*** AUSGANGSTEXT ***
Johannes 1,1-5/4-19
Christfest I | 25.12.24 | Joh 1,1-5/4-19 | Suse Günther |
Die Gnade unseres Herrn Jesus Christus und die Liebe Gottes und die Gemeinschaft des heiligen Geistes sei mit euch allen. AMEN
Joh 1,1-5/4-19
Am Anfang war das Wort und das Wort war bei Gott. Und Gott war das Wort. Dasselbe war im Anfang bei Gott. Alle Dinge sind durch dasselbe gemacht, und ohne dasselbe ist nichts gemacht, was gemacht it. In ihm war das Leben und das Leben war das Licht der Menschen. Und das Licht scheint in der Finsternis, und die Finsternis hat’s nicht ergriffen.
ES war ein Mensch, von Gott gesandt, der hieß Johannes, der kam zum Zeugnis, um vom Licht zu zeugen, damit sie alle durch ihn glaubten. Er war nicht das Licht, sondern er erzählte vom Licht.
Das war das wahre Licht, das alle Menschen erleuchtet, die in diese Welt kommen. Er war in der Welt, aber die Welt erkannte ihn nicht. Er kam in sein Eigentum. Und die Seinen nahmen ihn nicht auf. Wie viele ihn aber aufnahmen, denen gab der Macht, Gottes Kinder zu heißen, denen, die an seinen Namen glaubten, die nicht aus dem Blut, noch aus dem Willen eines Menschen, sondern aus Gott geboren sind.
Und das Wort ward Fleisch und wohnte unter uns. Und wir sahen seine Herrlichkeit, eine Herrlichkeit als des eingeborenen Sohnes vom Vater, voller Gnade und Wahrheit.
Gott, gib uns ein Herz für Dein Wort und nun ein Wort für unser Herz. AMEN
Liebe Gemeinde!
Am Ende von Jesu Erdenleben steht ein Kreuz. Das haben wir gelernt. Dieses Symbol kennt jeder, auch die, die ansonsten vom Christentum nichts wissen, und die den Weihnachtsmann für die eigentliche Hauptfigur des Weihnachtsfestes halten.
Dass aber am Anfang auch eines steht, daran erinnert der Predigttext. Kein deutlich sichtbares Kreuz, eher ein Zeichen.
Am Anfang war das Wort, so schreibt Johannes. Gottes Wort, das die Menschen leben lässt. Am Anfang unseres christlichen Glaubens. Aber ja, wir Christen kennen auch den anderen Anfang, den zu Beginn unserer christlich jüdischen Bibel, des Alten Testamentes, dort lauten die allerersten Worte: „Am Anfang schuf Gott Himmel und Erde.“
Viel Zeit ist vergangen seit dem. Viele hundert Jahre zwischen dem Zeitpunkt, als die jüdischen Theologen das aufschrieben und sich so die Entstehung des Erdenlebens erklärten: „Am Anfang schuf Gott Himmel und Erde“.
***
== AUFGABEN ==
1. Beantworte zur Predigt:
(a) Wie hieß der Mensch, der von Gott gesandt war?
(b) Was steht am Ende von Jesu Erdenleben?
(c) Wie lauten die allerersten Worte des Alten Testamentes?
2. Gib aus der Predigt den Abschnitt von „Gott, gib uns“ bis einschließlich „eher ein Zeichen.“ wortgetreu wieder.
*** ROHDATEN ***
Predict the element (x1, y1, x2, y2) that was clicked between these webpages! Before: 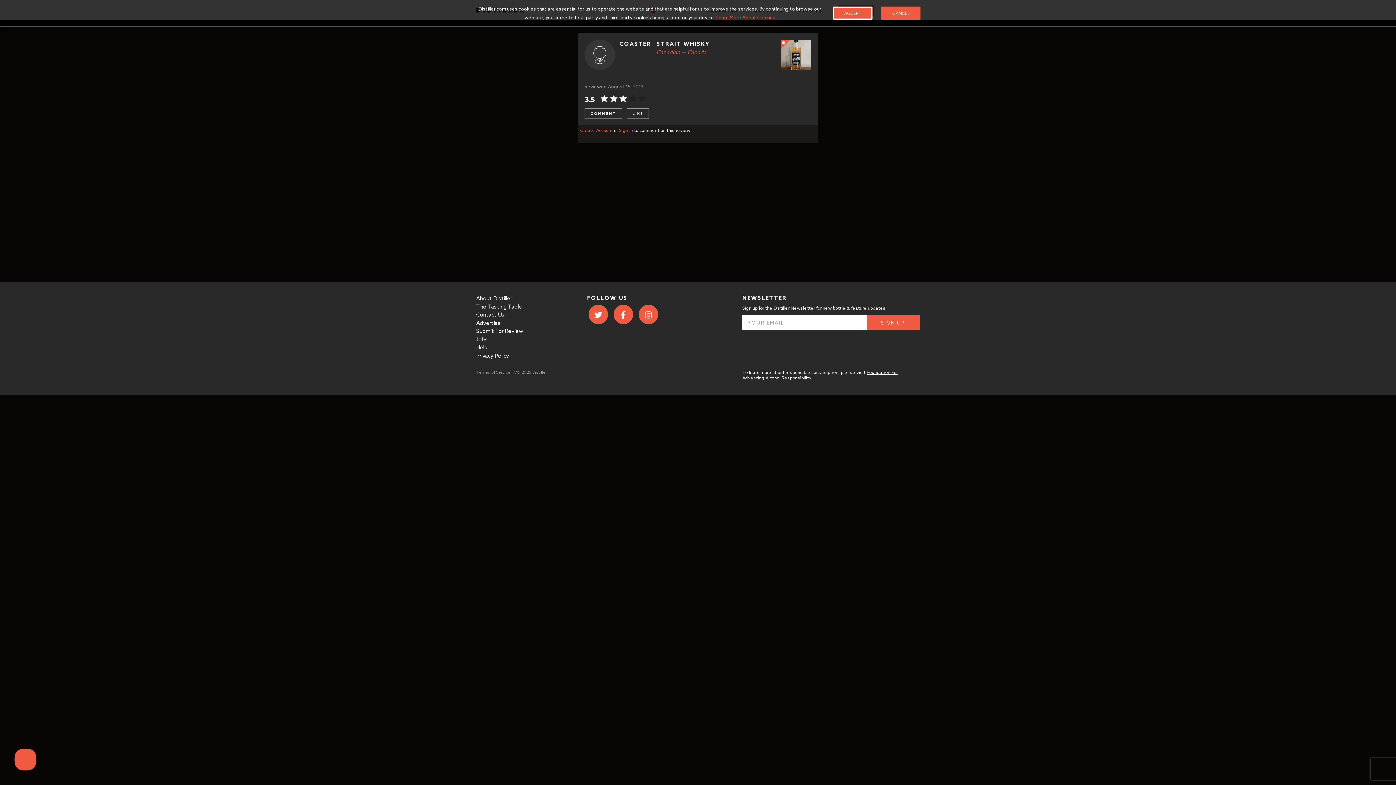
***
== ANTWORTEN JE AUFGABE ==
1.
(a) Johannes
(b) Ein Kreuz
(c) „Am Anfang schuf Gott Himmel und Erde.“

2.
Gott, gib uns ein Herz für Dein Wort und nun ein Wort für unser Herz. AMEN
Liebe Gemeinde!
Am Ende von Jesu Erdenleben steht ein Kreuz. Das haben wir gelernt. Dieses Symbol kennt jeder, auch die, die ansonsten vom Christentum nichts wissen, und die den Weihnachtsmann für die eigentliche Hauptfigur des Weihnachtsfestes halten.
Dass aber am Anfang auch eines steht, daran erinnert der Predigttext. Kein deutlich sichtbares Kreuz, eher ein Zeichen.